Probability – L07.3 Conditional Expectation & the Total Expectation Theorem

We will now talk about conditional expectations of one random variable given another.

As we will see, there will be nothing new here, except for older results but given in new notation.

Any PMF has an associated expectation.

And so conditional PMFs also have associated expectations, which we call conditional expectations.

We have already seen them for the case where we condition on an event, A.

The case where we condition on random variables is exactly the same.

We let the event, A, be the event that Y takes on a specific value.

And then we calculate the expectation using the relevant conditional probabilities, those that are given by the conditional PMF.

So the conditional expectation of X given that Y takes on a certain value is defined as the usual expectation, except that we use the conditional probabilities that apply given that Y takes on a specific value little y.

Recall now the expected value rule for ordinary expectations.

And also the Expected Value Rule for conditional expectations given an event, something that we have already seen.

Now, in PMF notation, the expected value rule takes a similar form.

The event, A is replaced by the specific event that Y takes on a specific value.

And in that case, the conditional PMF given the event A is just the conditional PMF given that random variable Y takes on a specific value, little y.

For the case where we condition on events, we also developed a version of the total probability theorem and the total expectation theorem.

We can do the same when we condition on random variables.

So suppose that the sample space has been partitioned into n, disjoint scenarios.

The total probability theorem tells us that the probability of the event that random variable X takes on a value little x, can be found by taking the probabilities of this event under each one of the possible scenarios.

And then weighing those probabilities according to the probabilities of the different scenarios.

Now, suppose that we are dealing with a random variable that takes values in a set consisting of n elements.

And let us consider scenarios Ai, the i-th scenario is the event that the random variable Y takes on the i-th possible value.

We can apply the total probability theorem to this situation.

We can find the probability that the random variable X takes on a certain value, little x, by considering the probability of this event happening under each possible scenario, where a scenario is that Y took on a specific value, and then weigh those probabilities according to the probabilities of the different scenarios.

The story with the total expectation theorem is similar.

We know that an expectation can be found by taking the conditional expectations under each one of the scenarios and weighing them according to the probabilities of the different scenarios.

Again, let the event that Y takes on a specific value be a different scenario.
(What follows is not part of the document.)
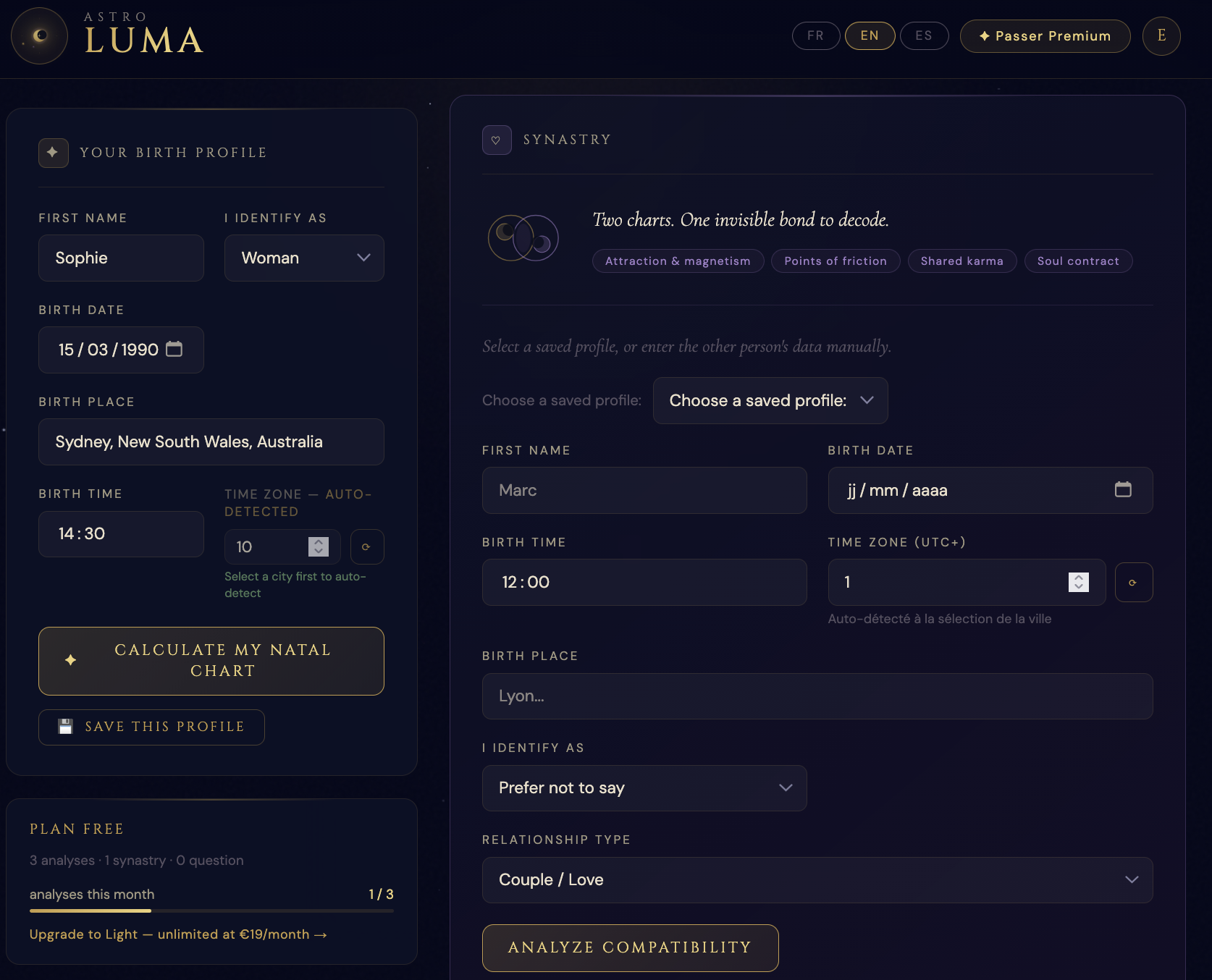Click the timezone refresh icon in birth profile
The width and height of the screenshot is (1212, 980).
(367, 546)
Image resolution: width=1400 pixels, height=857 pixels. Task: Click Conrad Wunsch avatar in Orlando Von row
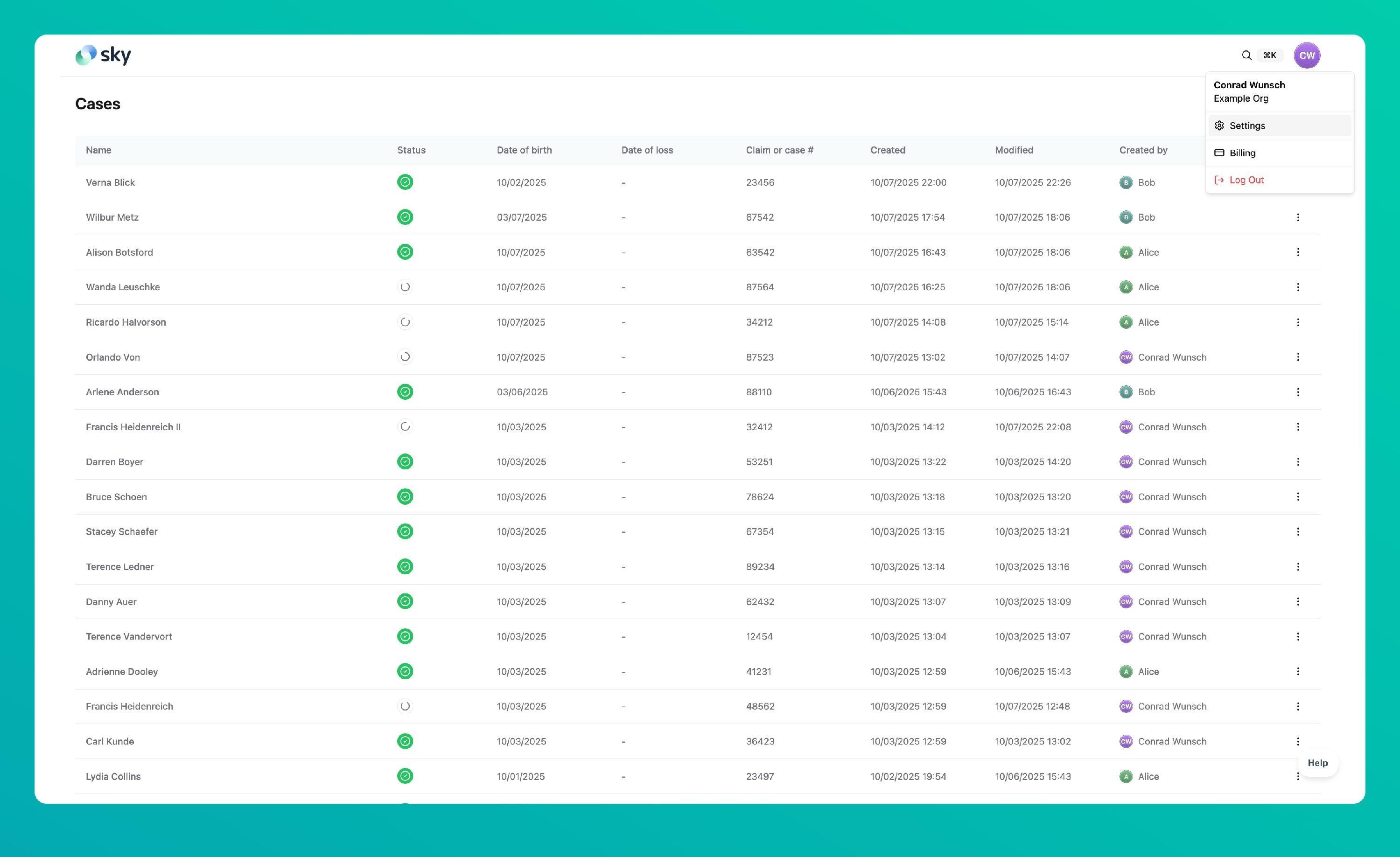click(1125, 357)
And with this correspondence we obtain the following version of the total expectation theorem.

We have a sum of different terms.

And each term in the sum is the probability of a given scenario times the expected value of X under this particular scenario.

At this point, I have to add a comment of a more mathematical flavor.

We have been talking about a partition of the sample space into finitely many scenarios.

But if Y takes on values in a discrete but infinite set, for example, if Y can take on any integer value, the argument that we have given is not quite complete.

Fortunately, the total probability theorem and the total expectation theorem, they both remain true, even for the case where Y ranges over an infinite set as long as the random variable X has a well-defined expectation.

For the total probability theorem, the proof for the general case can be carried out without a lot of difficulty, just using the countable additivity axiom.

However, for the total expectation theorem, it takes some harder mathematical work.

And this is beyond our scope.

But we will just take this fact for granted, that the total expectation theorem carries over to the case where we’re adding over an infinite sequence of possible values of Y.

In the rest of the course we will often use the total expectation theorem, including in cases where Y ranges over an infinite discrete set.

In fact, we will see that this theorem is an extremely useful tool that can be used to divide and conquer complicated models.